Jim writes:
This might be of interest to anyone wanting to use an 82 block with a later Model vanagon, or for anyone wanting to get away from the stick-in-the filler tube setup.
A few weeks back I wrote that I had carefully studied and measured the dipstick tube on my vanagon-specific NA diesel and was trying to make another one out of brake line for the 82 vanagon-specific block I was building.
What makes the blocks specific to the years is the treatment of the “dipstick” hole in the side of the block. With the 82 block, the hole is plugged with an aluminum piece, and the dipstick assembly is part of the oil filler tube.
I was going to use the dipstick tube out of the original 83 engine after knocking the aluminum plug out of the 82, but upon careful inspection, it isn’t that simple.
The machining in both holes is different. The 83 has a larger top part—the holes are step- drilled so that the bulge in the dipstick tube will seat at the step, assuring that the marks on the dipstick itself are the correct distance from the bottom of the pan and thereforeread accurately.
The bulge in the dipstick tube on the 83 will not even fit into the 82 hole at all without grinding it down, which would thin the tube walls, making it weak and ruining for further use in an 83.
So here’s what I did:
Start with a 7.5 mm steel brake line 36 inches long, and while you’re buying it get a brass compression fitting that just barely fits over it. They make one that’s perfect, you just have to try a couple of sizes to find it.
Cut off the flanges on both ends of the tube. slide the compression fitting over one end and touch a grinder with the fitting so that it grinds concentrically as the fitting is spinning on the tube. It doesn’t take much, you want a nice fit so be careful
Push the fitting up from what will be the bottom of the tube so that the bottom of the ferrule is 30mm (7 and 5/8 inches) from the bottom. This has to be exact. Now mark the top and bottom position of the fitting and use a small file to clean the metal of the tube where it will sit. Now solder it in place.
Slip a coil spring type pipe bender over the tube and bend it to shape by hand (I think I’ve already posted a picture of the proper bend photographed against a 1 inch grid for reference). The curve should be smooth, but it doesn’t have to be particularly faithful to the original for the setup to work. What DOES have to be accurate is the distance of the compression fitting from the bottom of the tube, and the length of the tube overall.
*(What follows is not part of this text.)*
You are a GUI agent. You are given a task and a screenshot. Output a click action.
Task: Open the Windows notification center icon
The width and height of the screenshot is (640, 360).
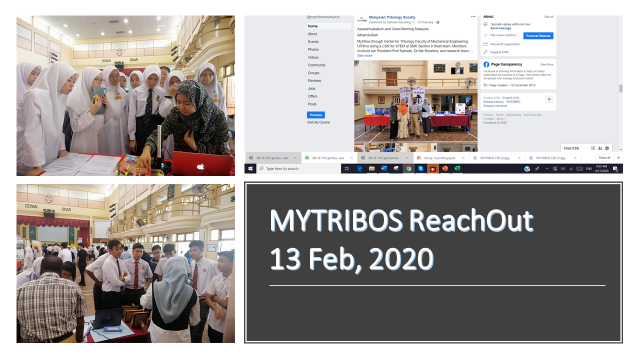point(615,169)
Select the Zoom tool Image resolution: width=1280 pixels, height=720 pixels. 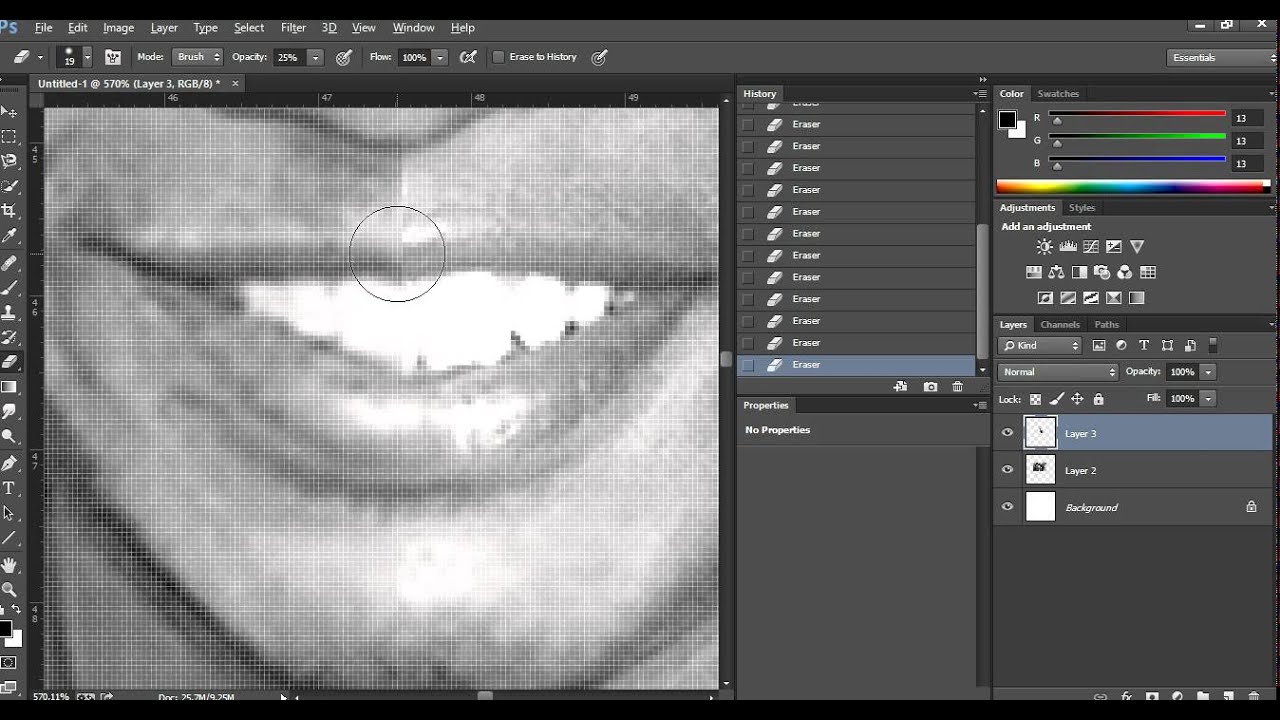point(9,589)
Go to a junkyard and get any VW gas or diesel dipstick where the orange plastic piece snaps over the end of the tube. Unsnap it and throw away the tube, you are going to put the plastic piece on the end of the tube after bending the pipe, and cut the tube several times until the dipstick (dealer item if you don’t have one) protrudes from the end of the tube exactly two millimeters.
Once done, drop this into the dipstick hole in your block and seal with black permatex. Behind the alternator, under the nut, drill and trim a hadware store angle bracket to fit under the nut. I bent the top, flat part of this to conform to the roundness of the tube and secured the tube to the bracket with a hose clamp.
After putting 3.5 quarts of oil in the car, the dipstick shows the level exactly halfway between the marks.